== Task data
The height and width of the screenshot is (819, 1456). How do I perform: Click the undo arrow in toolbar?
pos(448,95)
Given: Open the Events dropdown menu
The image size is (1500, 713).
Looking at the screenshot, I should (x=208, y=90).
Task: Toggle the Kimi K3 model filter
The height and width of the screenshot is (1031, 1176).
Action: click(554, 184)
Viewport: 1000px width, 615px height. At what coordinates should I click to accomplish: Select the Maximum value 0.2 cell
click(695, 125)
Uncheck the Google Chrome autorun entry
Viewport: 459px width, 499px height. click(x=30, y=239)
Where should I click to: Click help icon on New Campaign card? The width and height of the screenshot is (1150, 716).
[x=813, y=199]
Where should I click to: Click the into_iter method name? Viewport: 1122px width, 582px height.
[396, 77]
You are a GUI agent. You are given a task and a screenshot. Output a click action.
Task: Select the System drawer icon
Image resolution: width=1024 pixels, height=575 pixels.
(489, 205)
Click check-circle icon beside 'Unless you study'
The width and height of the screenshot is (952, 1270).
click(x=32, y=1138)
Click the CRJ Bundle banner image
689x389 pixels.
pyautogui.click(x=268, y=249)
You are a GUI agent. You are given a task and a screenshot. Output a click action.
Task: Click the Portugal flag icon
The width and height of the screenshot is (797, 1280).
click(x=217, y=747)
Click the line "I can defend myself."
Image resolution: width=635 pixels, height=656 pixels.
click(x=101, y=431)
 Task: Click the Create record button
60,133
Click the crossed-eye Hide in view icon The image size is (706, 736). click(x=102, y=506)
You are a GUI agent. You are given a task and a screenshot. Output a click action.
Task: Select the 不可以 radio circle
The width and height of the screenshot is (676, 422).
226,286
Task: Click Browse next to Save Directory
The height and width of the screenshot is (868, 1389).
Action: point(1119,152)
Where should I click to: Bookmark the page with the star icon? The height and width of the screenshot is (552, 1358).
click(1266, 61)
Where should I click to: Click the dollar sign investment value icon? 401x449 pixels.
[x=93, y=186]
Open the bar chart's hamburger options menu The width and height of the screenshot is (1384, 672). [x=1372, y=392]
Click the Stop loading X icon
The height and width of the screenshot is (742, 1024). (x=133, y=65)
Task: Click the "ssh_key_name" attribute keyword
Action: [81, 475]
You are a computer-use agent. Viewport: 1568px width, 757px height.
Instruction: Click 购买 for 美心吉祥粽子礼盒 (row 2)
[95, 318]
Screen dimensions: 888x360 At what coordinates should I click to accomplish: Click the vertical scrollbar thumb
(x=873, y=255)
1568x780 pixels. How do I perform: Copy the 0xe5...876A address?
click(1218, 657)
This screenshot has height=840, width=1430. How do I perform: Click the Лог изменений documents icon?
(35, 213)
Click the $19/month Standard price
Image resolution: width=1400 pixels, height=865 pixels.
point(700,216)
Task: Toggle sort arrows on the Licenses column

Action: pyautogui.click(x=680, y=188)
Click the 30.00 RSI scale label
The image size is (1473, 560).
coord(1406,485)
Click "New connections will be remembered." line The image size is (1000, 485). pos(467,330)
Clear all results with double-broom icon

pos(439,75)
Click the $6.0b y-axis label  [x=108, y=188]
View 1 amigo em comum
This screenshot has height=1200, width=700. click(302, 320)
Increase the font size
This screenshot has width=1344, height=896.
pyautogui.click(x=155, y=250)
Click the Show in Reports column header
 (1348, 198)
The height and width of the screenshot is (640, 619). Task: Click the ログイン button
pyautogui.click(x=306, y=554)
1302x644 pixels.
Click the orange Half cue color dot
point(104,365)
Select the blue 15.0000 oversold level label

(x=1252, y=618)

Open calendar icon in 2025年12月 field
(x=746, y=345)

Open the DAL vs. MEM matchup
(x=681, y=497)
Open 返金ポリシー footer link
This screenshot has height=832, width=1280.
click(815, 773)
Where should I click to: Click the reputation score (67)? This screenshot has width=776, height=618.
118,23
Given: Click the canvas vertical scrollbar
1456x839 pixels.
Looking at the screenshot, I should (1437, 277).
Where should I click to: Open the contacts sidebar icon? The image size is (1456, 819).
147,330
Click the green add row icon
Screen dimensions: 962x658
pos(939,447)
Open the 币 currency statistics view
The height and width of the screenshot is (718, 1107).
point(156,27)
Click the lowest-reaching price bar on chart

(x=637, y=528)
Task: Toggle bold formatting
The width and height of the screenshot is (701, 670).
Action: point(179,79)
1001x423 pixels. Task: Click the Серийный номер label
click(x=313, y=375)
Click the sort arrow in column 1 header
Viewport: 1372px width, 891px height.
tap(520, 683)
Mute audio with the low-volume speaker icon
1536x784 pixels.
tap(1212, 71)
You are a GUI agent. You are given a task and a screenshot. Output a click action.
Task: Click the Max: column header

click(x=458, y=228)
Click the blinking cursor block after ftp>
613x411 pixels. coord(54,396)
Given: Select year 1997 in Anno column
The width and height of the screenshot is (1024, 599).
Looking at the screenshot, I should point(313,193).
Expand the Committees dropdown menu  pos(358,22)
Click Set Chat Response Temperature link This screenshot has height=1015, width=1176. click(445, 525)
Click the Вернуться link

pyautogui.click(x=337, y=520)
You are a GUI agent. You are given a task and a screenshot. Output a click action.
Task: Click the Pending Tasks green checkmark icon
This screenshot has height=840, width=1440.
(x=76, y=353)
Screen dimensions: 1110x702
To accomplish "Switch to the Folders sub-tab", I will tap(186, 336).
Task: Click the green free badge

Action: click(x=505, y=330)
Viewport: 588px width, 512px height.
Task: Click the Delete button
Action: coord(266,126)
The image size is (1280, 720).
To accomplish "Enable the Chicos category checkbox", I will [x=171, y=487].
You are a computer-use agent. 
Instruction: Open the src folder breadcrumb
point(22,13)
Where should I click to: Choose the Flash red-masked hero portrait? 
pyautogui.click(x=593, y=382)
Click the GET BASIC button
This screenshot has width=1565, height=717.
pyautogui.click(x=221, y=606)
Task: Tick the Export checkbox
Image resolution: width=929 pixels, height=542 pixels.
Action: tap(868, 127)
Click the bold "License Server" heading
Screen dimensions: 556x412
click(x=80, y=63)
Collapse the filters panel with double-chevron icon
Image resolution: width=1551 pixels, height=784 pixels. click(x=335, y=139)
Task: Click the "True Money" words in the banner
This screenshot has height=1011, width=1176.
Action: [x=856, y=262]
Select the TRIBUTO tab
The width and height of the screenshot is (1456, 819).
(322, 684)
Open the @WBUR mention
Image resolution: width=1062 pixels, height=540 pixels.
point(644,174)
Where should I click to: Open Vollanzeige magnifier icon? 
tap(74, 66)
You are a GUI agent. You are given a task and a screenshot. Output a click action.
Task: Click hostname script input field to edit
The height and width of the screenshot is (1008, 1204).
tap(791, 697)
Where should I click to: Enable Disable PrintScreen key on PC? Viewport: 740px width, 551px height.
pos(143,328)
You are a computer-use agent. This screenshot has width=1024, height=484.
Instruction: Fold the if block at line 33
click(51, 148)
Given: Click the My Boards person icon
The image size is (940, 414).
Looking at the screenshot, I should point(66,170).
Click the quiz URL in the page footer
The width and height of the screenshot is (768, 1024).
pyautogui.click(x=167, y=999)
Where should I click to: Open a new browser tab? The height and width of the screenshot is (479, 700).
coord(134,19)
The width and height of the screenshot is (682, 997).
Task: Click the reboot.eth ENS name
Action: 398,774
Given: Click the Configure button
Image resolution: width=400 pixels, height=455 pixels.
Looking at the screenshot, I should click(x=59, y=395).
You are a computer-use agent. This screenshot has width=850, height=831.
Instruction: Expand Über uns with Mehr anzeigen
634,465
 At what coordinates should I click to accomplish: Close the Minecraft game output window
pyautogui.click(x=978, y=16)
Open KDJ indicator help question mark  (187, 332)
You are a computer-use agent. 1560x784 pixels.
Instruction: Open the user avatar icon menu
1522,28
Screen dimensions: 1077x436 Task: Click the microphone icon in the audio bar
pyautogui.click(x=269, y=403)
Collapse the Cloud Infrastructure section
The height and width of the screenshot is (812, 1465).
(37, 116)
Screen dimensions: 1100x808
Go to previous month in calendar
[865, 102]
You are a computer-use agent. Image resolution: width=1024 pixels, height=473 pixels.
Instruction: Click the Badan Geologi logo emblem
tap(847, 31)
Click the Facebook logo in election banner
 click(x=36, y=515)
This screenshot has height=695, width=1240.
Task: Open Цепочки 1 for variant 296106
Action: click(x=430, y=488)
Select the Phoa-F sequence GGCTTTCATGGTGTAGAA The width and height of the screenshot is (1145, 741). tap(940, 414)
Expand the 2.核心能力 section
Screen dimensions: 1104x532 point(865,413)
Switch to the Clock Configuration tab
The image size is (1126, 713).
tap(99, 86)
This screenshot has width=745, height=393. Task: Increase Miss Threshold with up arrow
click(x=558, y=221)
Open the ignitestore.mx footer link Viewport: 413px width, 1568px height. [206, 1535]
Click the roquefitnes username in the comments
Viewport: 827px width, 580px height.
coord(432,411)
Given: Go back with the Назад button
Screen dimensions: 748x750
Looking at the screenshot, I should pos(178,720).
====
**Exercise directions:** Count the lines of the entries above that contain the string "audio", matching case exactly. Reply with only the number.

**Final result:** 2